**Some records:**
◇ ◇ ◇ ◇ ◇

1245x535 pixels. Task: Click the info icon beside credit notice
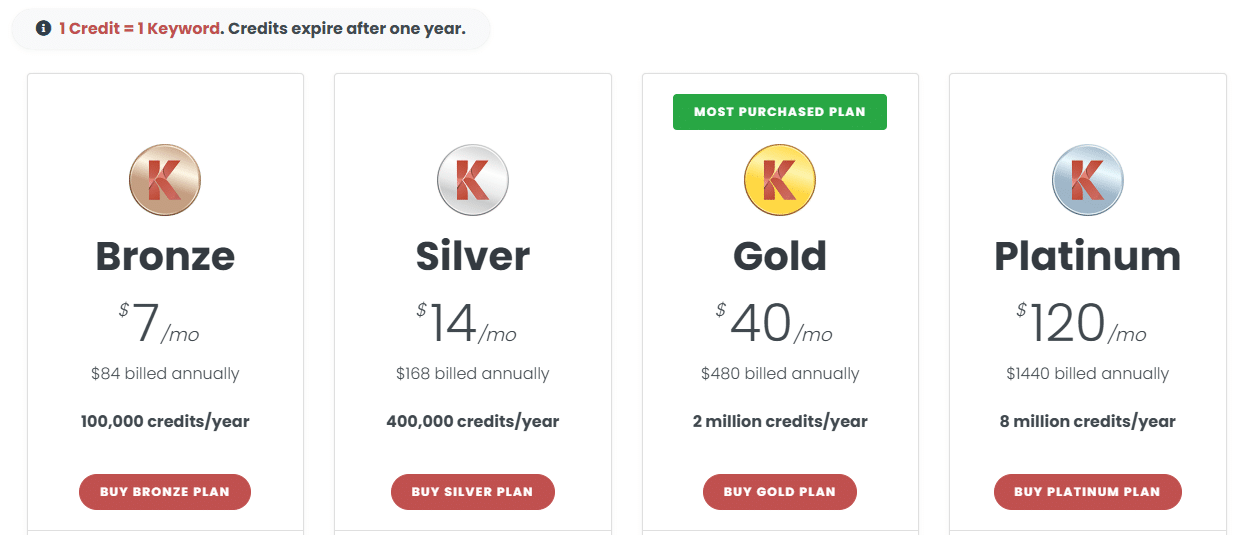click(x=43, y=28)
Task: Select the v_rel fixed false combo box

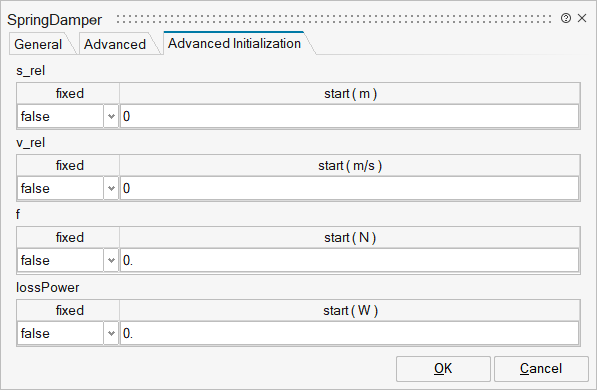Action: pyautogui.click(x=68, y=188)
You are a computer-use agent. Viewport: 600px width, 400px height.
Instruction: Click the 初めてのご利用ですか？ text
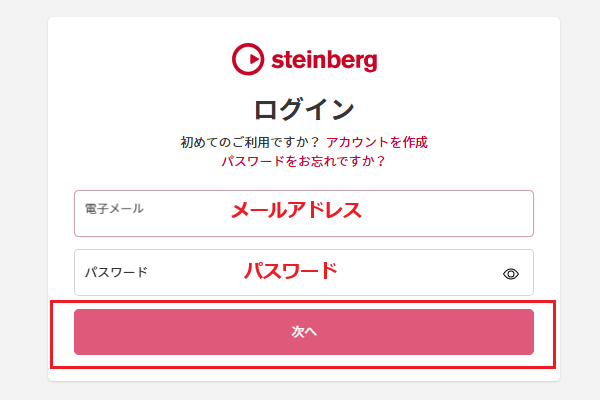click(x=249, y=142)
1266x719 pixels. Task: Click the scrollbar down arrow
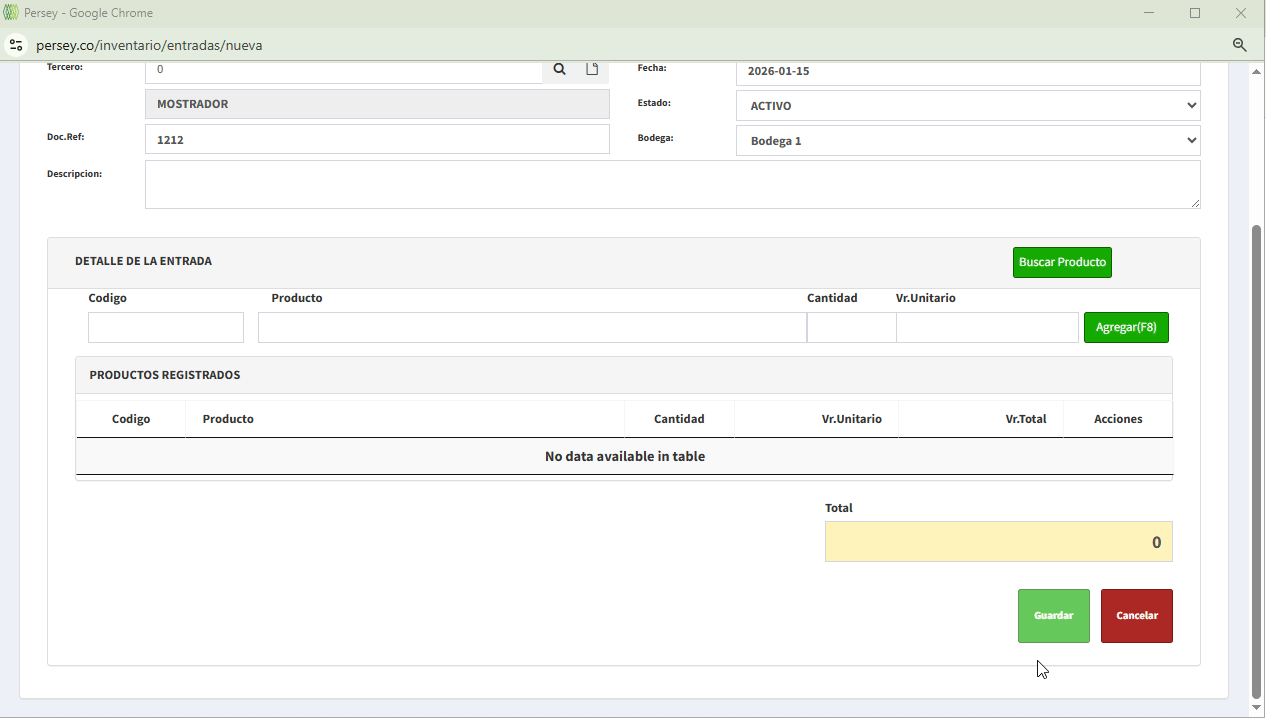(x=1257, y=708)
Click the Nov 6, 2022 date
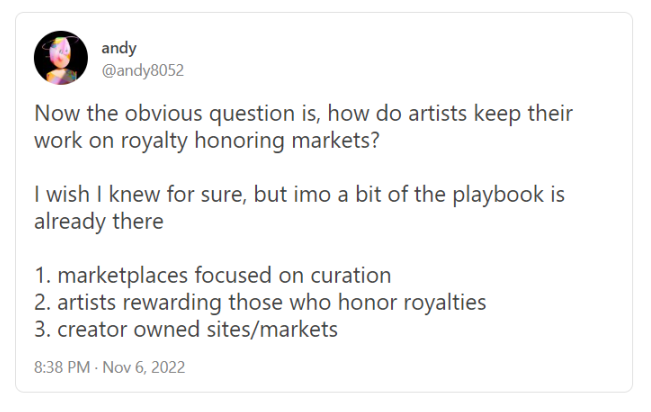This screenshot has width=651, height=412. tap(144, 367)
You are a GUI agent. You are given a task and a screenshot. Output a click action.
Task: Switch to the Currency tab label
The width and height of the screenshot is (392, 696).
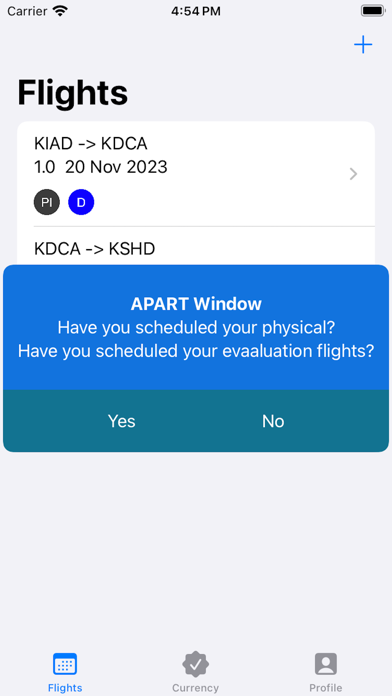(195, 688)
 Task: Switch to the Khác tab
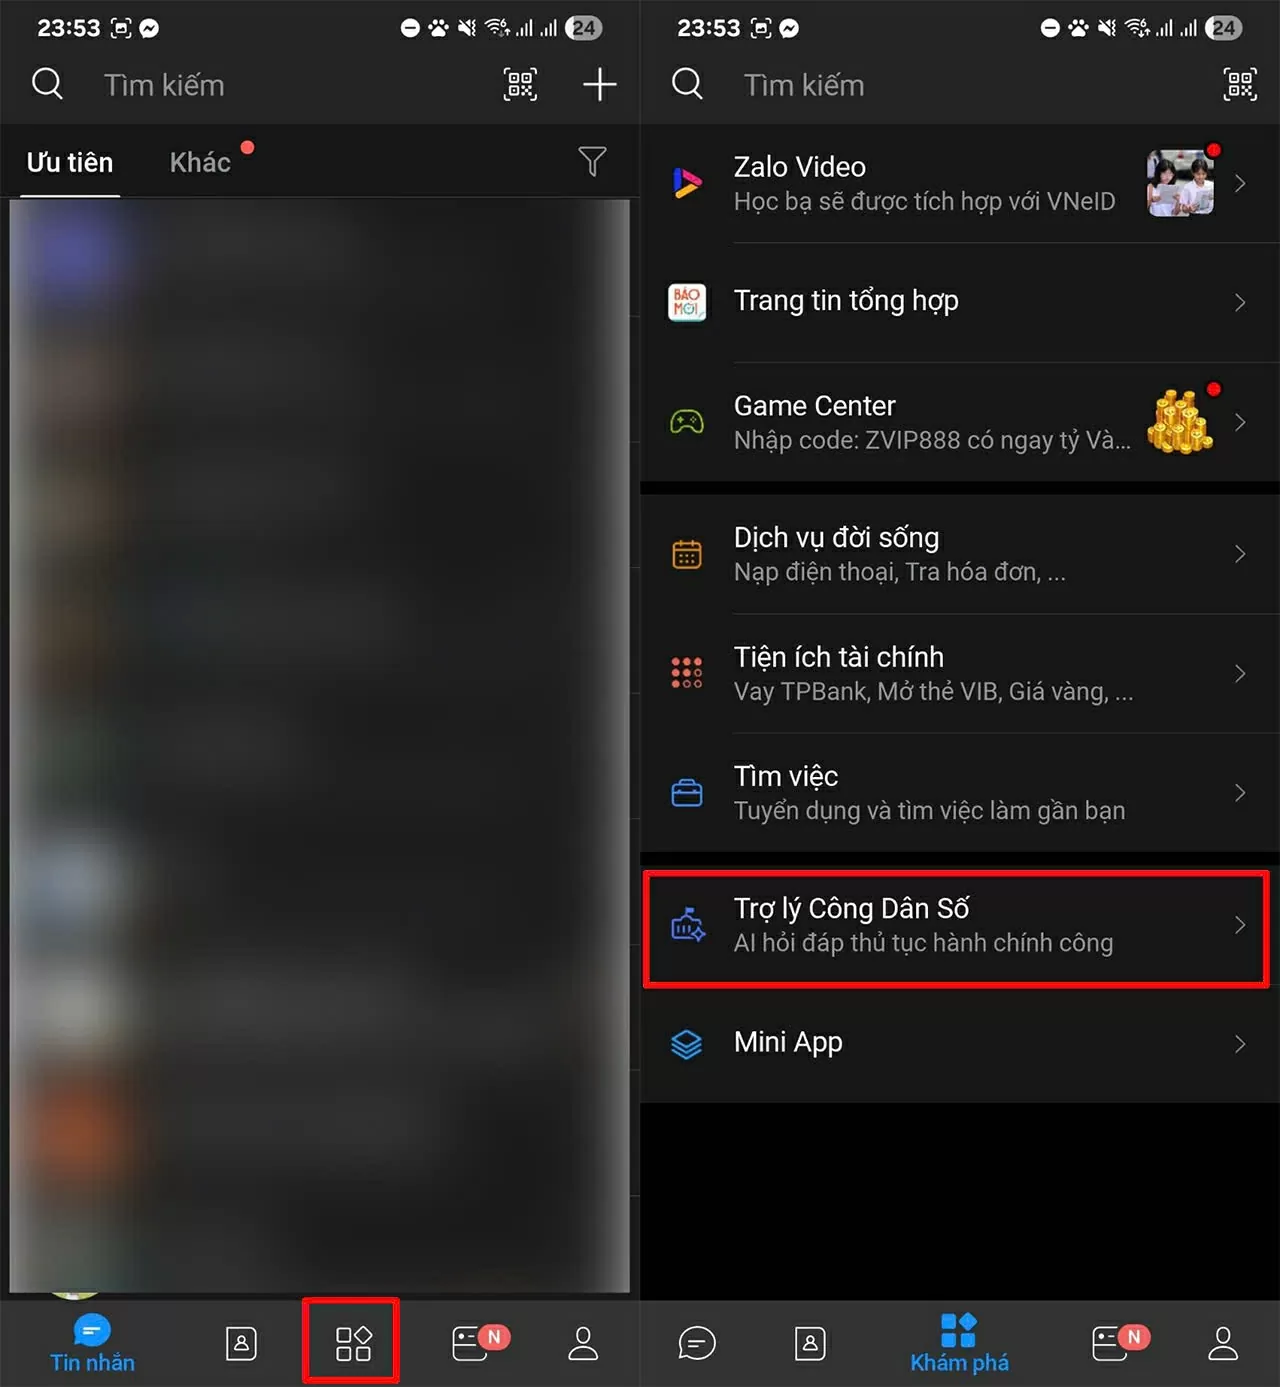(x=200, y=162)
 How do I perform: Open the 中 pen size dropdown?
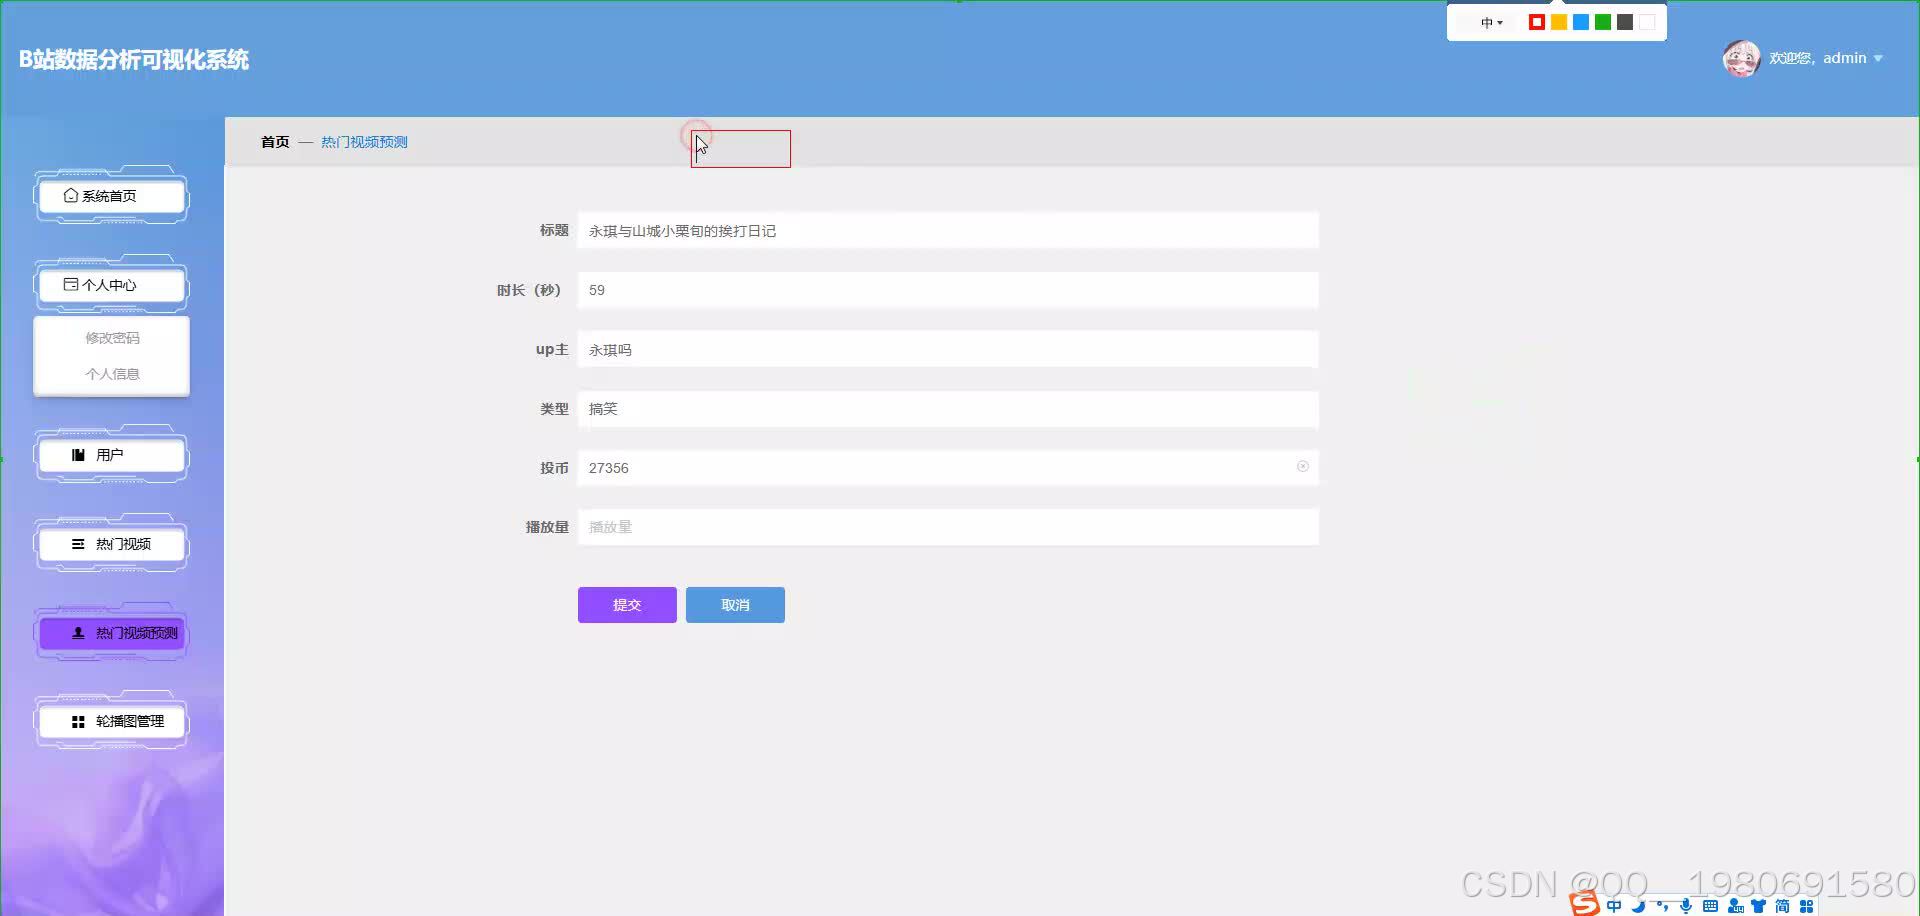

◇ ◇ ◇ ◇ ◇

**INSTRUCTIONS TO FOLLOW:** Rewrite everything from the start of the listing down to the line containing "(x=1257, y=708)", swapping "combo box" for "dropdown" and changing nothing else. Leave the pictures out.

**OUTPUT OF THE EXERCISE:**
1245x535 pixels. Task: Click the info icon beside credit notice
click(x=43, y=28)
Task: Select the v_rel fixed false dropdown

Action: pyautogui.click(x=68, y=188)
You are a computer-use agent. Viewport: 600px width, 400px height.
Instruction: Click the 初めてのご利用ですか？ text
click(x=249, y=142)
1266x719 pixels. Task: Click the scrollbar down arrow
(x=1257, y=708)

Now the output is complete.